#### Texte du document ####

Condoléances du Kongra-Gel:  La mort d’un frère

Le Kongra-Gel (Congrès du Peuple Kurde) a par la voix de son président Remzi Kartal, présenté ses condoléances:

“Notre peine est immense car le grand artiste, l’ami du peuple kurde, Aram Tîgran s’est éteint. Sa disparition est pour notre peuple et pour l’art kurde une perte incommensurable, sa place ne pouvant en aucune façon être prise. 

En tant que Kongra-Gel, nous présentons nos condoléances à sa famille, au peuple kurde et au peuple arménien.

En tant que Kongra-Gel et Mouvement pour la Liberté, nous resterons toujours attachés à la mémoire du grand maître Aram Tîgran et ferons vivre pour toujours son nom et son art.

Nous souhaitons que notre peuple participe comme il se doit, massivement, aux funérailles du très regretté ‘Aram Tîgran.”

#### Données d'entrée ####

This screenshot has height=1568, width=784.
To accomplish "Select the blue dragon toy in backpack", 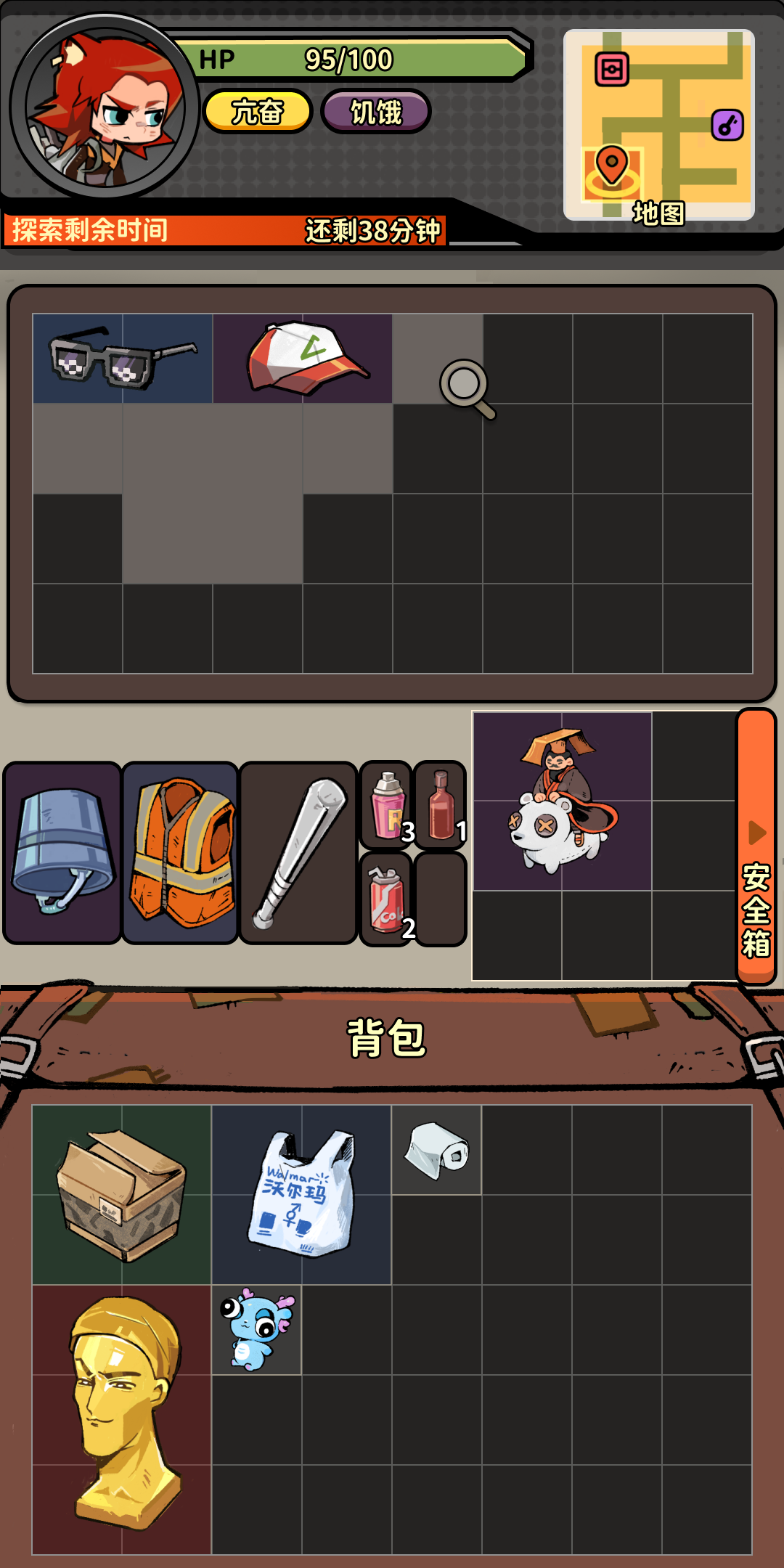I will [x=256, y=1330].
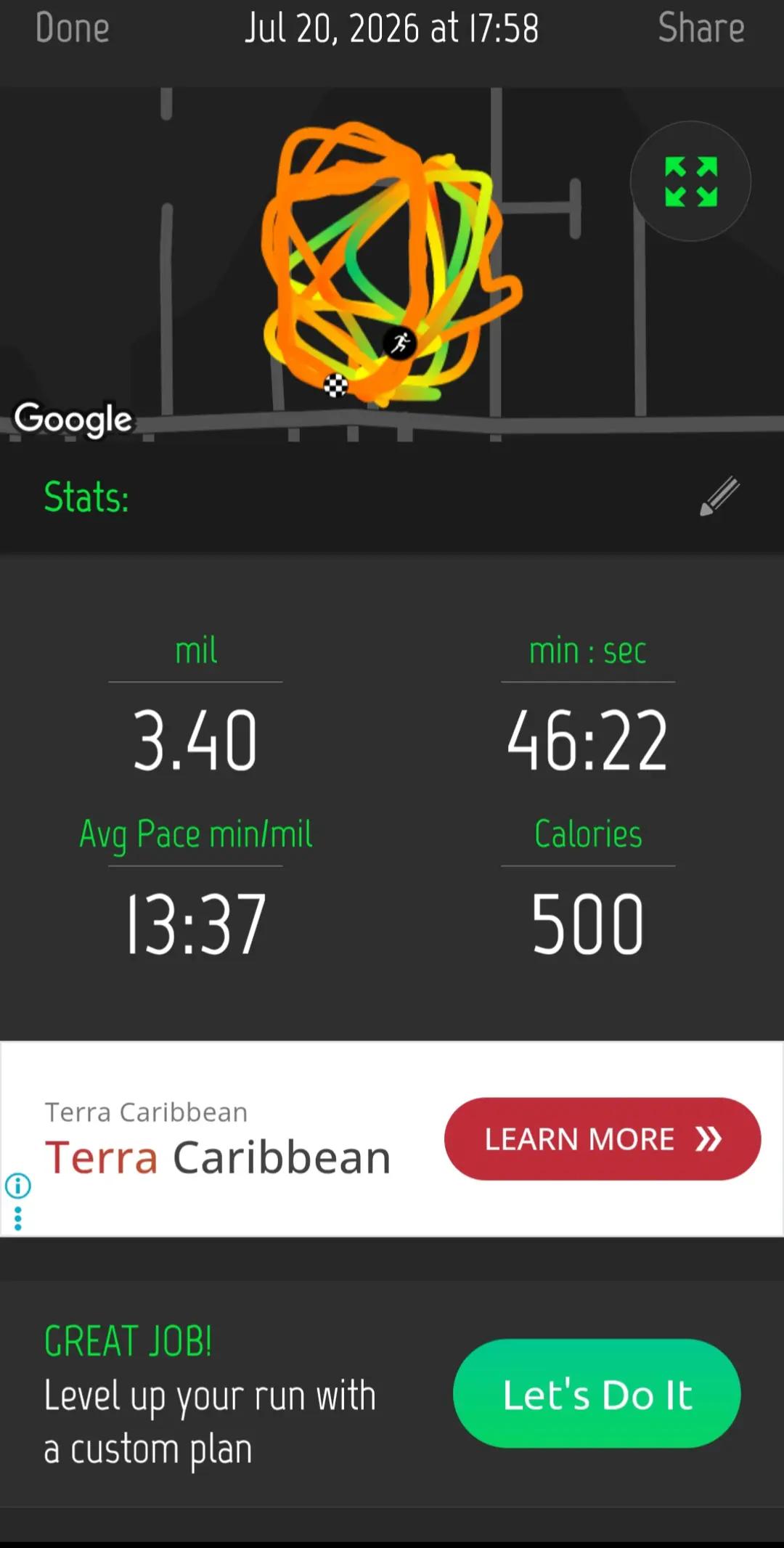Open the ad info icon
784x1548 pixels.
click(17, 1186)
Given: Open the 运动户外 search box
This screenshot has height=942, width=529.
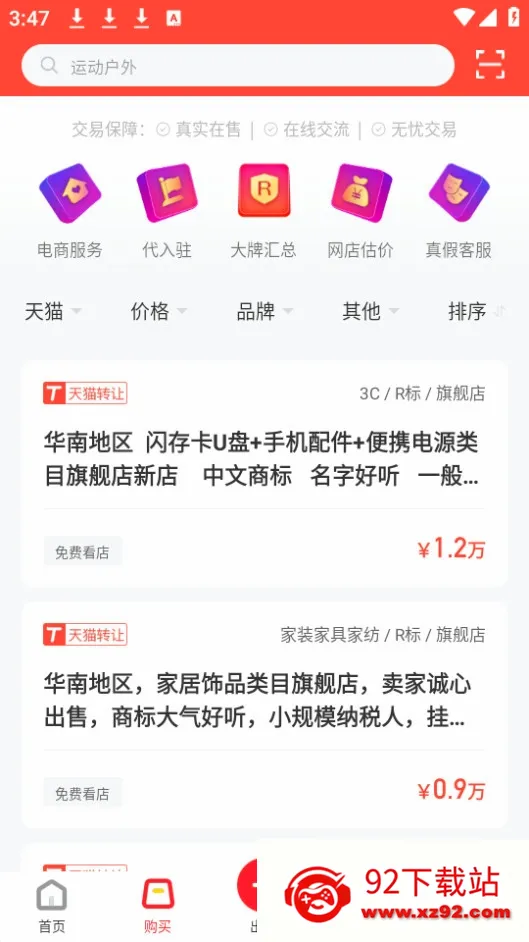Looking at the screenshot, I should (x=237, y=65).
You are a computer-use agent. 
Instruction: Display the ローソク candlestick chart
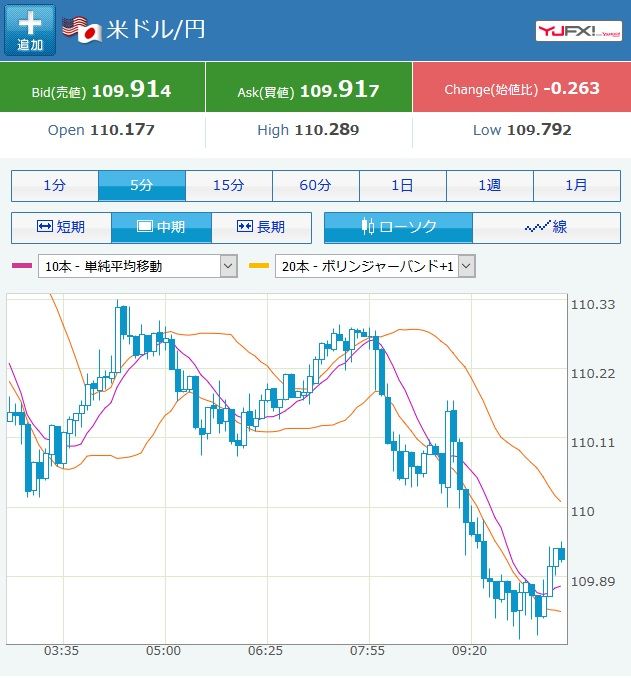(x=398, y=227)
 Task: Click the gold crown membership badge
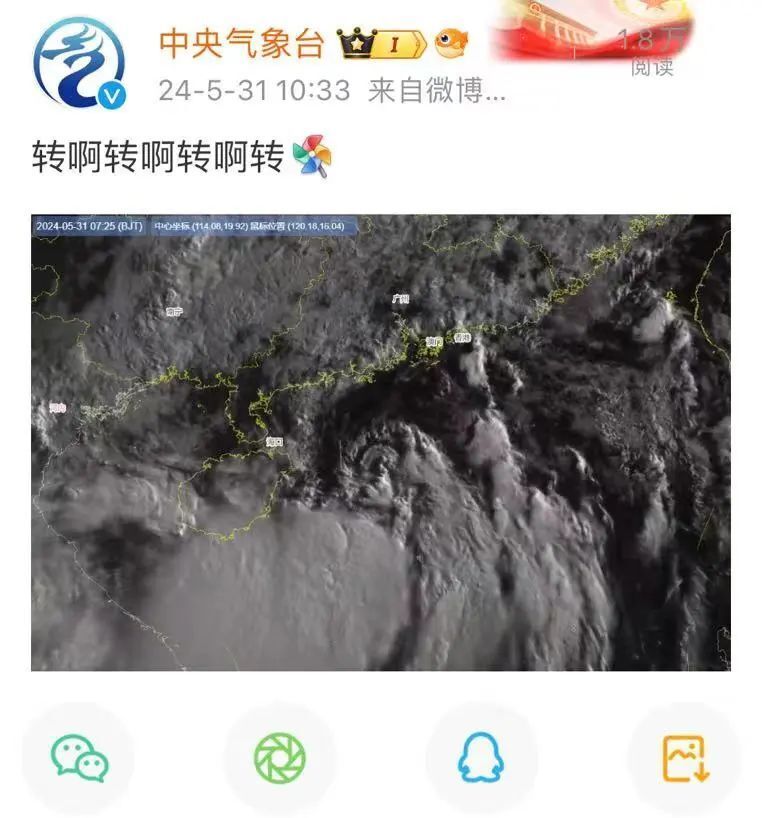click(356, 42)
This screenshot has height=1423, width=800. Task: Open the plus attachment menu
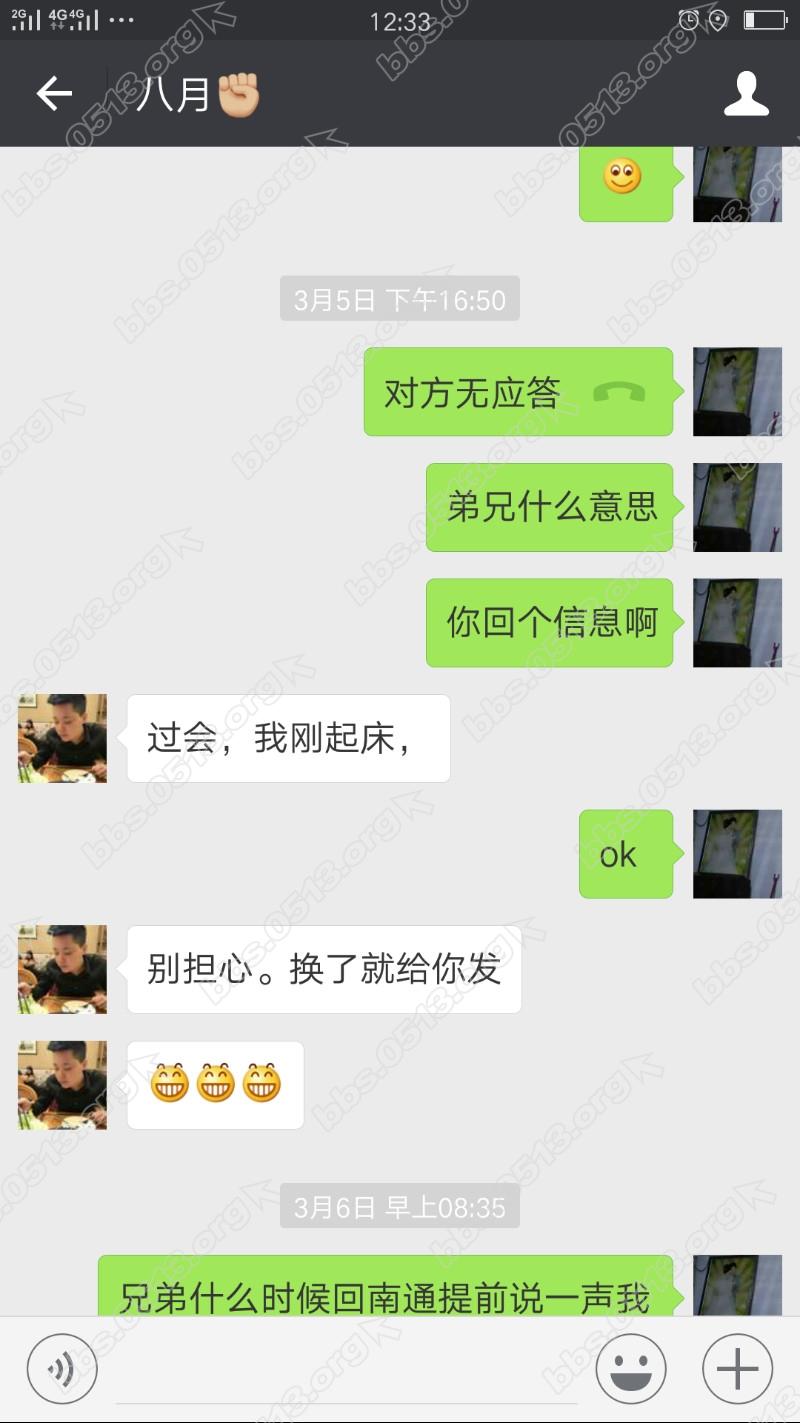point(737,1368)
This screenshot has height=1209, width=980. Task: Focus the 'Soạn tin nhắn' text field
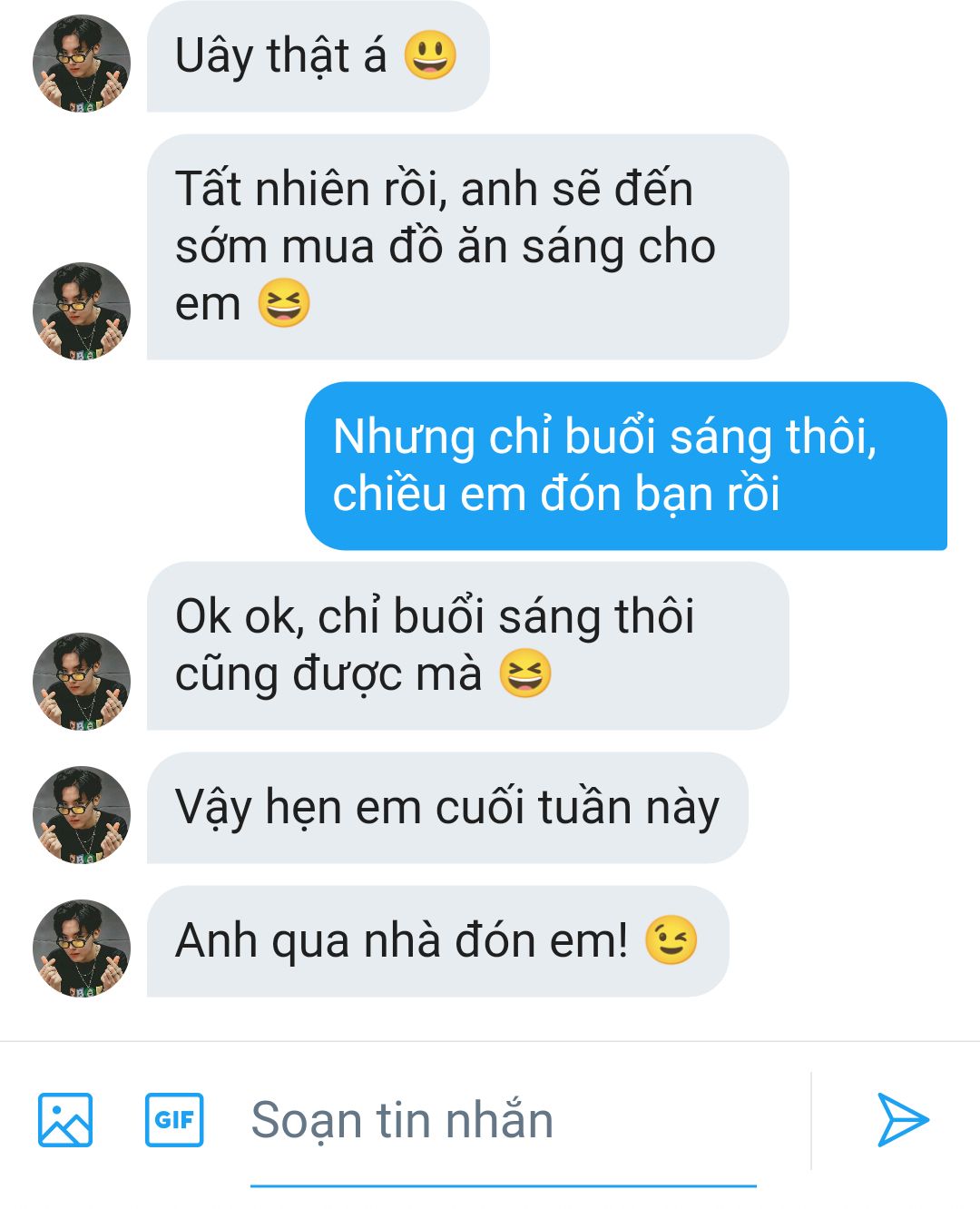pyautogui.click(x=504, y=1120)
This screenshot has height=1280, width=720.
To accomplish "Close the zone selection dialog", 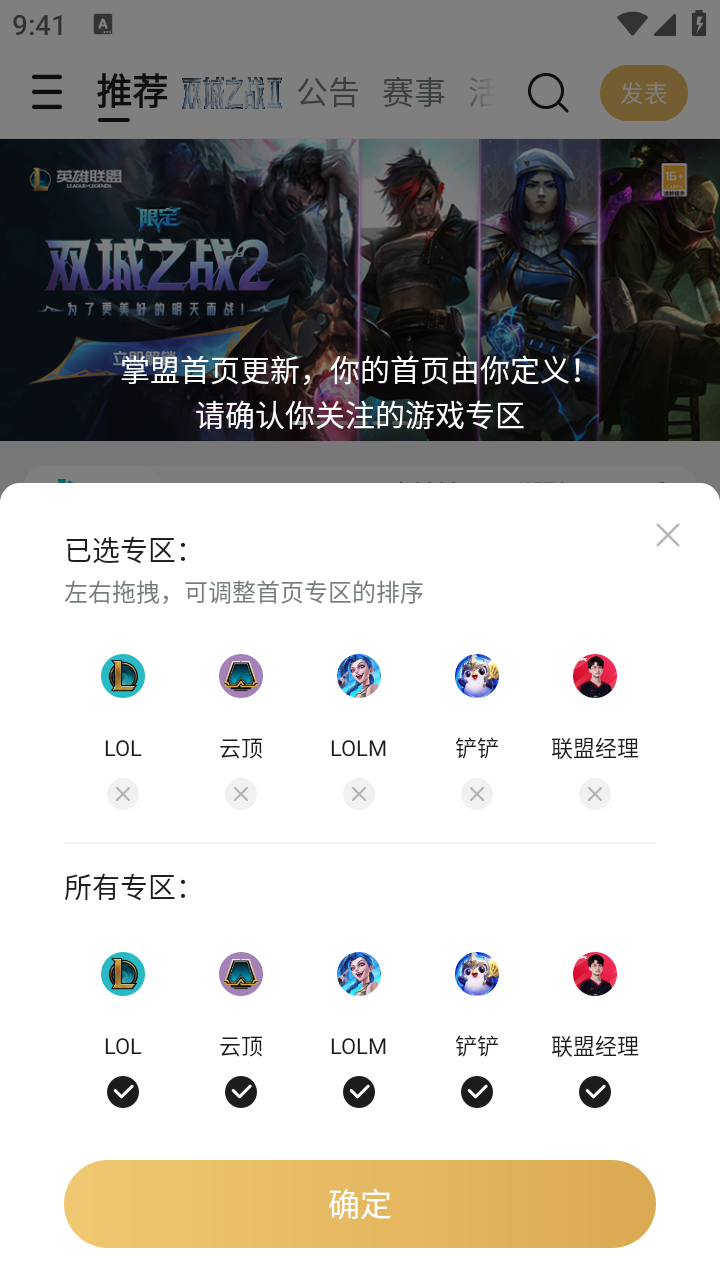I will (668, 535).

####

**Consignes**
(a) Selon le texte sur la mort d'Aram Tîgran, à qui le Kongra-Gel présente-t-il ses condoléances ? Énumérez tous les destinataires.
(b) Comptez les lignes des enregistrements qui contiennent la chaîne « This », en respectant la casse, et donnez seulement ce nombre.
Le texte et les enregistrements proviennent de sources distinctes.

**Réponses attendues**
(a) À sa famille, au peuple kurde et au peuple arménien.

(b) 5